In one response to potential unrest, the state announced in June that it would pay for students' university education in return for two years of military service following graduation, the Shanghai Daily reported.


IT IS impossible to foretell the direction of struggle, but it is important to note that the most active section of workers in the late years of the boom--the new working class of 150 million connected to export industries--has so far fought only battles of retreat since the crisis began.

The 30 million who have been propelled back into the countryside must be facing a period of disorientation, and those who remain in the cities may suffer setback in clout as urban areas become "buyers' markets" for labor.

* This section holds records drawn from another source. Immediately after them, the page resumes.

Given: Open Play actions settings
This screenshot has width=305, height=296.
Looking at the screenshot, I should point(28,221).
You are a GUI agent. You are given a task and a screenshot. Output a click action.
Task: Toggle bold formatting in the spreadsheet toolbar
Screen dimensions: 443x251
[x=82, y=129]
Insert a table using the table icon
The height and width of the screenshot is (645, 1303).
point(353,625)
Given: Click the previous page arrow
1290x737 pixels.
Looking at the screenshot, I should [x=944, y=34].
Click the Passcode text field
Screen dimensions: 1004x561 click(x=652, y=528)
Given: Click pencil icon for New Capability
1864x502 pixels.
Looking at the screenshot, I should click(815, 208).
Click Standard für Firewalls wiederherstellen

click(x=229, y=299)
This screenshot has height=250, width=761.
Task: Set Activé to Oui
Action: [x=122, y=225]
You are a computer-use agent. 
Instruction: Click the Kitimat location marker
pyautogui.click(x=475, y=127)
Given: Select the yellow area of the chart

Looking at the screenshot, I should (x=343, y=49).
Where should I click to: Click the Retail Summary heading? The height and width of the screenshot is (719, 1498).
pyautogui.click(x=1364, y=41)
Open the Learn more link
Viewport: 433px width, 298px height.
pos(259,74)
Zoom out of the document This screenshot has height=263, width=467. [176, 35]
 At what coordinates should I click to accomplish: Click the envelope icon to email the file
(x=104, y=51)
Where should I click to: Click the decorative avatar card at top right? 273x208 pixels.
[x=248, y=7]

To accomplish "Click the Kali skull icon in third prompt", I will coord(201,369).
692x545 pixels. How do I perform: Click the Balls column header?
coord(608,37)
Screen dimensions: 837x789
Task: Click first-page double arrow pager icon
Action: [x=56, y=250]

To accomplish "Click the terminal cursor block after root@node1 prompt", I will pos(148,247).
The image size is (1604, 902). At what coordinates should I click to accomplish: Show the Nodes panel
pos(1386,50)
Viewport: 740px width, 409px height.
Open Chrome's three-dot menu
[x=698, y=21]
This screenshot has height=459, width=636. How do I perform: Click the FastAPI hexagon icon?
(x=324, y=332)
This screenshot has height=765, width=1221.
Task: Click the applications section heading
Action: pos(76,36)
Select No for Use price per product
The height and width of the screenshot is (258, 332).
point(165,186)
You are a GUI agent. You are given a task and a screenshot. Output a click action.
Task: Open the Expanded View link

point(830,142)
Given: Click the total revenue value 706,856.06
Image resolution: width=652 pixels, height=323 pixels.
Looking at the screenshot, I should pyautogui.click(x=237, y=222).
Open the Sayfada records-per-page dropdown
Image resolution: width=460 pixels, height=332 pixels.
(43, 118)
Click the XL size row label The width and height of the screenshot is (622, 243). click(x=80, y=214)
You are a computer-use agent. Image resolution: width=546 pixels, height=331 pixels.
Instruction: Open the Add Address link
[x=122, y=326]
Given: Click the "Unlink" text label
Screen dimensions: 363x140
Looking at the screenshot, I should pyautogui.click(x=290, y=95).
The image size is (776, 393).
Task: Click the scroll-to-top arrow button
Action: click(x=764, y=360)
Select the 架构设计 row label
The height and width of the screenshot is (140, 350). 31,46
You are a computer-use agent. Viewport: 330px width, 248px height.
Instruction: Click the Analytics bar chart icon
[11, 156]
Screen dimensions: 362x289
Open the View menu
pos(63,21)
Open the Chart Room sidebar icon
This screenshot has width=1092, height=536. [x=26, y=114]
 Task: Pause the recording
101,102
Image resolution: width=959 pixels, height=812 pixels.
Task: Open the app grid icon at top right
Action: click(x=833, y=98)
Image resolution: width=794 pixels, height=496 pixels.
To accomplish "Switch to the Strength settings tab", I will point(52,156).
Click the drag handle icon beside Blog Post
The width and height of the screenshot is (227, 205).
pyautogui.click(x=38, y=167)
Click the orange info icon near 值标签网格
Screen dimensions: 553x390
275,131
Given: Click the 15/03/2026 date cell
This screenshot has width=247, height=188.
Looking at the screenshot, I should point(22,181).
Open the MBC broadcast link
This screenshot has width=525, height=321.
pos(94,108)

But according to Chinese authors Chen Guidi and Wu Chuntao, who wrote Will the Boat Sink the Water? the infusion of urban experience into the rural areas had a major impact on peasant struggles in the 1990s.

Back then, mere handfuls of young workers who rejoined their families in the countryside were able to lead struggles of hundreds or thousands of peasants. The current infusion into the countryside is massive in comparison, and it includes many who have recently been trained in China's hotbeds of struggle such as Guangdong province, where workers mounted 10,000 strikes annually before the crisis.

China's rulers still have room to make concessions to struggle, having accumulated plenty of cash from the boom years--including $2 trillion in foreign currency reserves. The party declared in January that it would keep making concessions to "legitimate" struggles while repressing ongoing organization. Struggles of oppressed nationalities, however, still receive the severest repression as officials label them as foreign plots to break up the country.

As long as struggles against national oppression are separated by chauvinist ideology from class struggles--and as long as sharp divisions still exist between workers who are registered as rural or urban--the explosive strength that has developed at China's grassroots will continue to suffer the weaknesses of local and sectional isolation.

The movement's other major obstacle--the lack of freedom to form independent unions and political organizations--is linked to the task of overcoming the cleavages in the working population. The struggle of workers to form organizations of their own will require struggles to unite across such divisions, and any victories in winning the right to speak out and organize can open up a crucial debate over the need and the means to unite the grassroots against the oppressors at the top.